What you are asked to do
Can you write out these lines of the items below word for word, starting at the line that contains "What do you see at coordinates (560, 323)" and ending after the line that contains "In order to click on y-tick-label: 20,000"?

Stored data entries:

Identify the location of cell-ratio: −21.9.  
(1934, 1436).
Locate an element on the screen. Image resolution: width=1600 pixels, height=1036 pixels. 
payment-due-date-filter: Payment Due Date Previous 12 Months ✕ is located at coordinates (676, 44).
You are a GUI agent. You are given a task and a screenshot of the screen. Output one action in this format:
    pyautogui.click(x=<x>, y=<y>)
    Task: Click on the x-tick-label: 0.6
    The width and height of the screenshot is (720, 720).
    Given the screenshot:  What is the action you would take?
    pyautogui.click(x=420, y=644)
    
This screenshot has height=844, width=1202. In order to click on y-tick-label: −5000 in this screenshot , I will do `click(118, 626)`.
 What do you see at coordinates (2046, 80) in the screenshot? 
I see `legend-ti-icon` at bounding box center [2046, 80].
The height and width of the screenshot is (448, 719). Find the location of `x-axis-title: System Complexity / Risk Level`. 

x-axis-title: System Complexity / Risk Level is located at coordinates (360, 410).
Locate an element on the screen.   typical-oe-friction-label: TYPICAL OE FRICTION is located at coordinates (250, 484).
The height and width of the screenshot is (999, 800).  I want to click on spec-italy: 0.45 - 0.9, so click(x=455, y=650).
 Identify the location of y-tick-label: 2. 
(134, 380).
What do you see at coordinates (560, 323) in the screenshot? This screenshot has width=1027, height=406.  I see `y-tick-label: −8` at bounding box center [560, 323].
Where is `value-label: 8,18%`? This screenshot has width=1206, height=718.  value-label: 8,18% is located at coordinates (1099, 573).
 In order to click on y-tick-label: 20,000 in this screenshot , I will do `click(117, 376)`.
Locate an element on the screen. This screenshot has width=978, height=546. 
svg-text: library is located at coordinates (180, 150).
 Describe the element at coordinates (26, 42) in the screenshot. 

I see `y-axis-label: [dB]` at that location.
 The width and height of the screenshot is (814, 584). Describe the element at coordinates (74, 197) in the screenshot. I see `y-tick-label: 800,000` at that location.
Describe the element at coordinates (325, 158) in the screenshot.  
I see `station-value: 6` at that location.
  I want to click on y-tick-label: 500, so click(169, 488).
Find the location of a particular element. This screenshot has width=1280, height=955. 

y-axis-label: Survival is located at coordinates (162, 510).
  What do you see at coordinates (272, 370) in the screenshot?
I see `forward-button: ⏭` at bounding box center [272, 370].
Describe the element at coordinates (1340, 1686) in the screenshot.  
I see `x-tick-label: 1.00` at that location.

Result below
What do you see at coordinates (560, 323) in the screenshot? This screenshot has width=1027, height=406.  I see `y-tick-label: −8` at bounding box center [560, 323].
Where is `value-label: 8,18%`? This screenshot has width=1206, height=718.  value-label: 8,18% is located at coordinates (1099, 573).
 In order to click on y-tick-label: 20,000 in this screenshot , I will do `click(117, 376)`.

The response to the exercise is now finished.